__THE PROBLEM__
Every line from the one holding "Viewport: 564px width, 392px" through the one holding "980x551 pixels." in the data below must be returned exactly, both ends included, with pictures left out and nothing else added.

━━━━━ SUPPLIED MATERIAL

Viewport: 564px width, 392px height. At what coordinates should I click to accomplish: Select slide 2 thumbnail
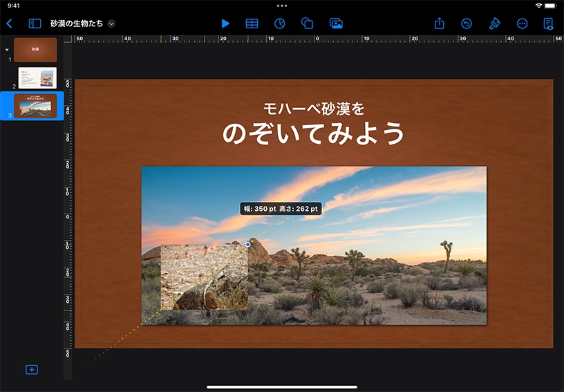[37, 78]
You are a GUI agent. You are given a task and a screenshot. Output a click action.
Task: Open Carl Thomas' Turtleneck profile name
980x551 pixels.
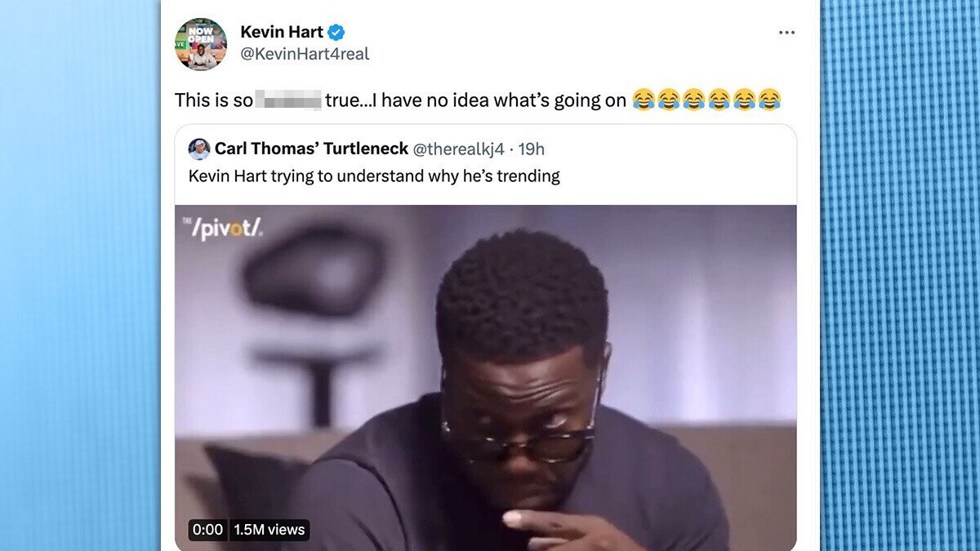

━━━━━━━━━━
━━━━━ SUPPLIED MATERIAL

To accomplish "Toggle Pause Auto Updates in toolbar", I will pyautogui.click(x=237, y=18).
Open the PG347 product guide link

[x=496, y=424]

━━━━━━━━━━
━━━━━ SUPPLIED MATERIAL

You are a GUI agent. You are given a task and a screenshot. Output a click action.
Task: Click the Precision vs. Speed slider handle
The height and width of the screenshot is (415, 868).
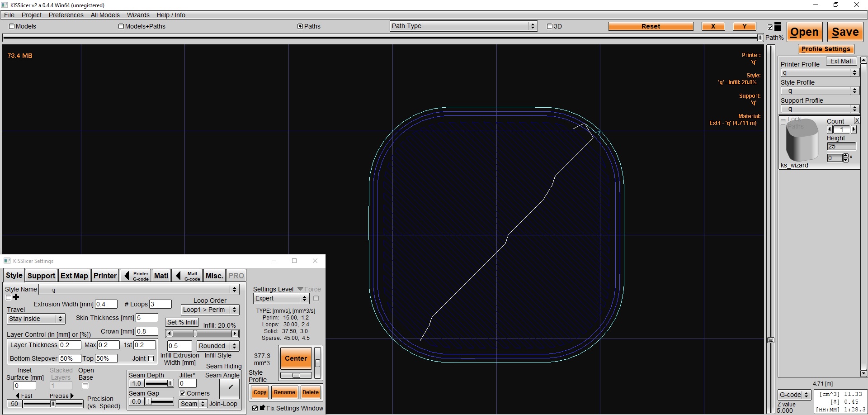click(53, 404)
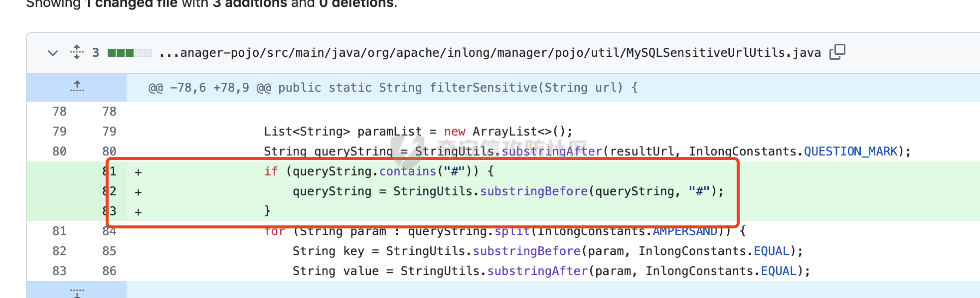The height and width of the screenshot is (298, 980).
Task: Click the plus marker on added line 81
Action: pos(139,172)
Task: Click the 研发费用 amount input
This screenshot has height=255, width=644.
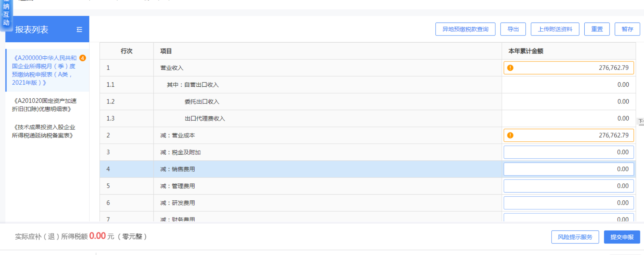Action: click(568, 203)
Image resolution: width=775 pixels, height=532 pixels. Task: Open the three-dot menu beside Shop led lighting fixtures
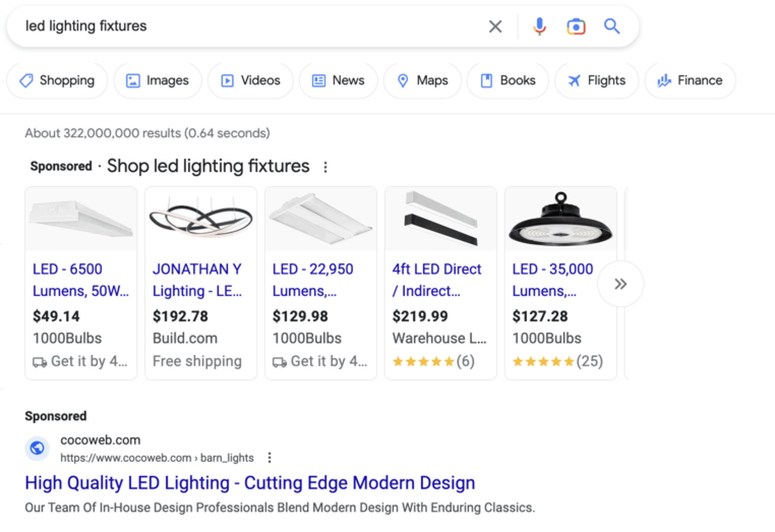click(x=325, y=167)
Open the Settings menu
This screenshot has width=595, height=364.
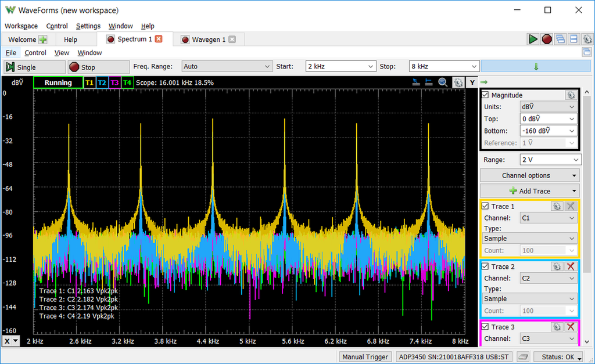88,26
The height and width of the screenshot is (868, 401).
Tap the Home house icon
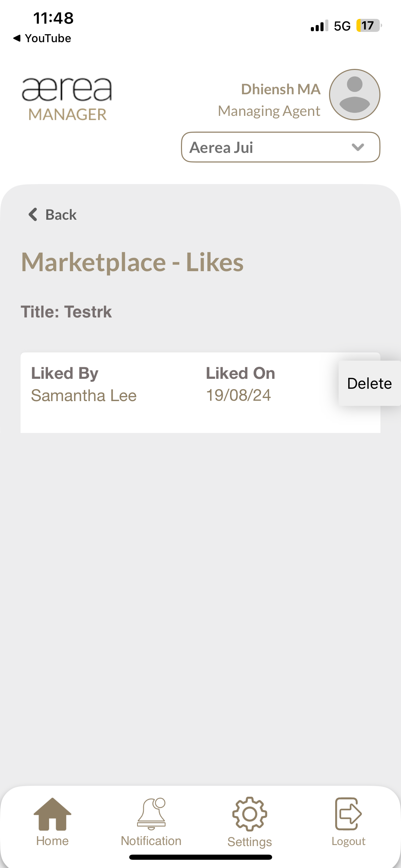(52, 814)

━━━━━━━━━━

__WRITTEN RESPONSE__
Viewport: 564px width, 392px height. At what coordinates should I click to accomplish: Select slide 2 thumbnail
[37, 78]
You are a GUI agent. You are given a task and a screenshot. Output a click action.
Task: Open Carl Thomas' Turtleneck profile name
980x551 pixels.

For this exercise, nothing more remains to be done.